- Exercise brief -
The text below on Fibre Channel quality of service lists the default virtual channels on a Brocade ISL. Give each entry with its number and what it is used for.

- Text to read -
8 – Quality of Service

Historically the need to segregate fibre-channel traffic and have the option to prioritize frames and flows has not been high on design agenda of most of the companies I had under my eyes. Most often if the need is there to differentiate between different levels of importance between the various business applications you’ll very often see that additional equipment is purchased and the topologies are adjusted as needed. This obviously works well however when the ratio of capex vs opex is out of balance but the business is still retaining the need for your applications to be separated in order of criticality, you need to consider other options. As in the IP networking world Fibre-Channel has a similar functionality which has been in the FC standards for a long time but only recently has been introduced by some vendors.

Brocade has had the QoS functionality in their FOS code for a long time. This was however limited to certain flows between an HBA and array port. The functionality was achieved by using, so called, QOS zones. Based on a specific zone name the traffic flow can be directed onto certain virtual channels on the ISL’s.

Virtual Channels

Ever since Fibre Channel Class 3 became the dominant service class for SCSI (FCP) and other classes where, more or less, abolished, numerous features and functions that were developed for these other classes have been happily hijacked by numerous vendors to provide functionality that did originally not exists for class 3. Virtual Channels was one of them, originally a class 4 feature.

Virtual Channels have been used by Brocade for a long time. They provide the functionality to carve up ISL’s into multiple virtual tracks which provides the functionality of mapping certain frames on these virtual channels in order to circumvent (in a limited fashion) Head-of-Line blocking and also being able to provide a “QoS” service based on the bandwidth if configured as such. The implementation Brocade uses is that each ISL is configured with at least 8 virtual channels by default unless you manually configure an ISL to just use a single channel via the “portcfgislmode” command.

These channels are:

0. Fabric services – These always have the highest priority and will pre-empt data-frames.

1. Reserved

2-5 Data

6. Multicast

7. Broadcast

I won’t go into VC’s 1,6 and 7 here.

When the QoS feature is enabled on an ISL it will provide additional Virtual Channels from 8 to 14 whereby 8 & 9 are flagged for Low Priority and 10 to 14 for High Priority traffic.

The end picture will then look something like this:
Virtual Channel layout

The mapping of these virtual channels is based upon a configuration of the zone name prefix. These have three predefined values “QOSH_”,”QOSM_” and “QOSL_”. So if a set of initiator and target is configured in a zone called “QOSM_prodserver1” it will traverse any of the VC 2 to 5. (Actual mapping of which VC to use is based upon the FCID of the destination address.) If, however, these are configured with a “QOSH_prodserver1” zone name they will use one of the VC’s 10 to 14. (The mapping of the LOW and HIGH VC’s is not based upon the FCID of the destination address but it calculated based upon a Brocade proprietary algorithm which I am not entitled to disclose.)

If you are in a situation where you want to use QOS and you want to manually set a certain set of HBA/target onto a specific virtual channel in that group you can append the VC number to the QOS prefix such as “QOSH2_prodserver1“. This  causes ALL frames of that particular source and destination to specifically use VC11 in that QOSH group. The same this is true for QOSL_. You cannot map traffic to a specific VC in the QOSM group.

- Raw data -
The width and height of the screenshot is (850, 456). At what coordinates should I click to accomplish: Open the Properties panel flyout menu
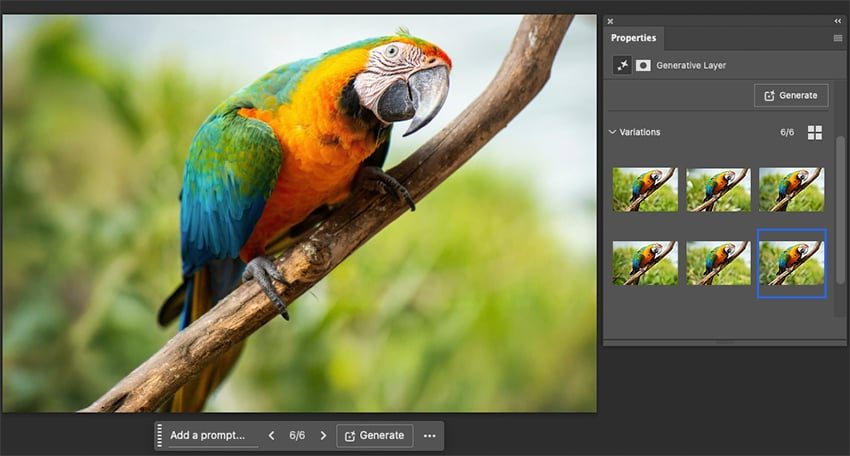[x=838, y=38]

- Response -
0 – Fabric services
1 – Reserved
2-5 – Data
6 – Multicast
7 – Broadcast